Practices: Software is a great back end defense, but another necessary piece is understanding where you are and what your risk is. Running a security assessment so you know where you stand is crucial: what machines are actually patched? What passwords have gone stale? What ports have I left open to the outside? Understanding and quantifying your cybersecurity risk is necessary for any business. With your risk quantified you can make decisions about what is acceptable and what is not. It’s also important to lay out how you will recover from an event if it does happen. You’ll never have a risk of 0% because that’s the world we live in. Anyone who promises a risk of 0% is lying! With that in mind, have a plan to recover. A robust backup system is key in getting critical systems back up in running. Backups are your true last line of defense and without them there may not be a way to come back.
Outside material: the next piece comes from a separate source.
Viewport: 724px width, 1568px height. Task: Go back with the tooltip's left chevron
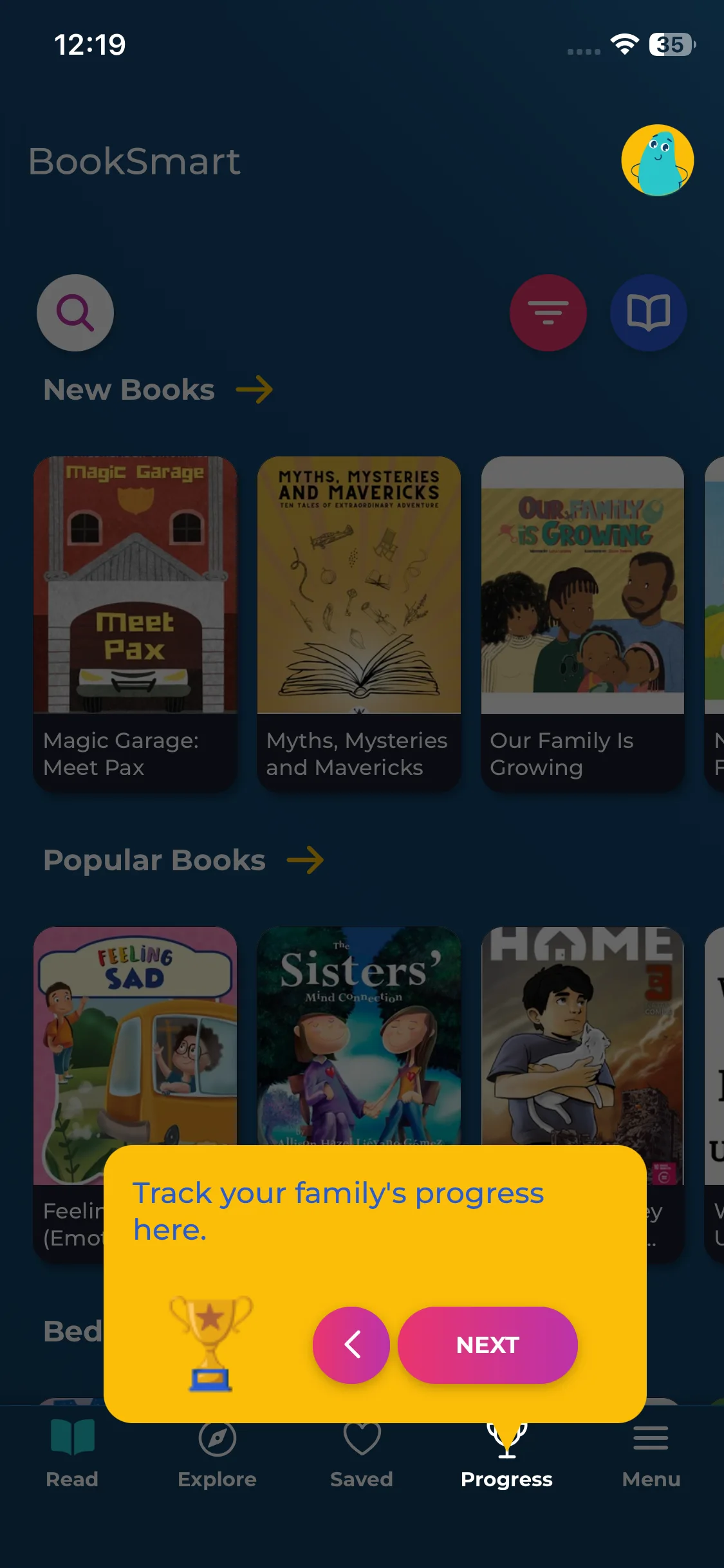coord(351,1345)
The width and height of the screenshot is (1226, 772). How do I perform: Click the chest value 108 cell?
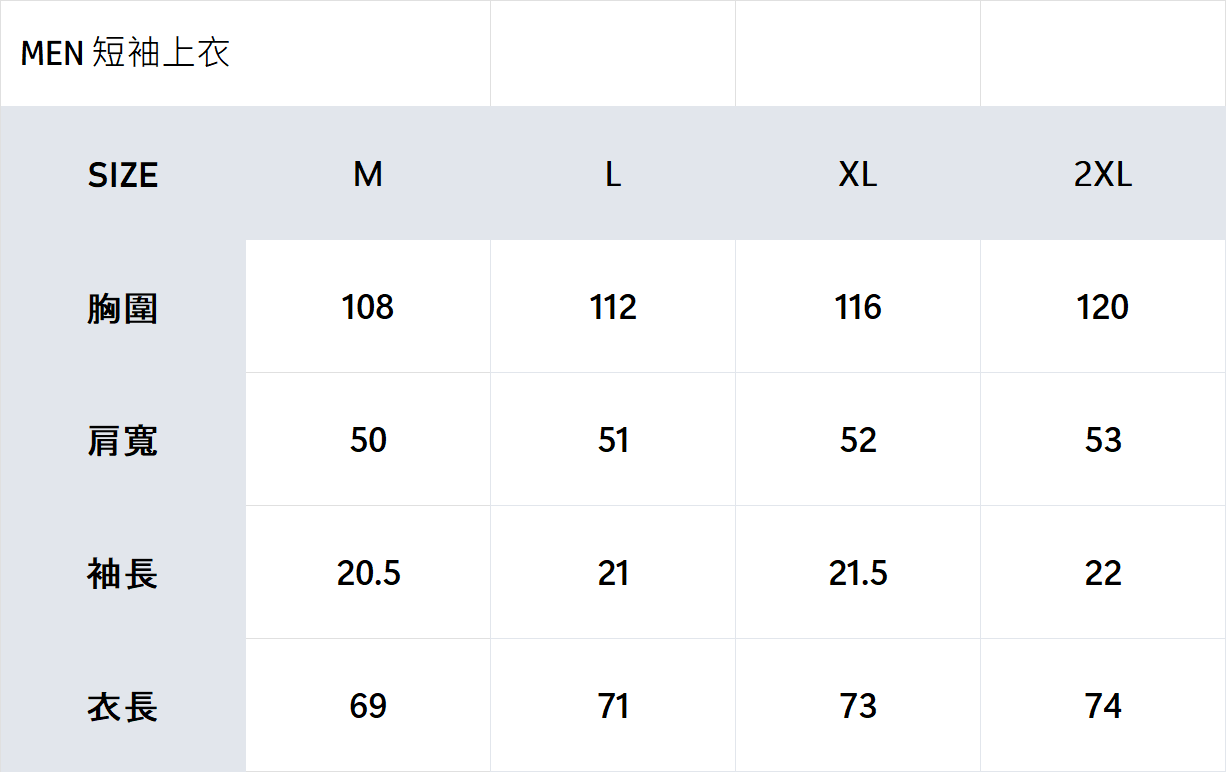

The last, most important piece is passwords. It is almost impossible to defend against someone who can successful impersonate you using a password stolen from somewhere else. We highly recommend using a password wallet that handles password creation for you at different websites and for different programs. That makes it so if someone steals your LinkedIn password, they can’t log into your Dropbox or guess your Amazon password. You will have to remember your password wallet password, and the password to your computer, and for those, use an unrelated complex password. Capitals, lowercase, numbers, symbols, at least 10 characters. Yes it’s tedious, but with a wallet you only have to remember two. Make it a song lyric, a favorite poem, a funny slogan. Something somebody can’t guess easily if they knew you (or had enough time on social media to figure out enough about you). An additional step for protection you can take is to sign up for a Dark Web Research program that looks if your credentials were stolen somewhere and are for sale on a dark web forum. While it’s nice to know, right now if you haven’t changed passwords, it’s safe to assume your credentials are already stolen.

It is a scary world out there, but there are steps you can take now to protect yourself from most of the threats out there. It is worth it to invest in the tools to keep your company safe and it’s not reinventing the wheel. Sure, there will be hiccups rolling out the new policies and taking the time to survey your attack surface, but it is a necessary step in protecting yourself. As Ben Franklin says, an ounce of prevention is worth a pound of cure.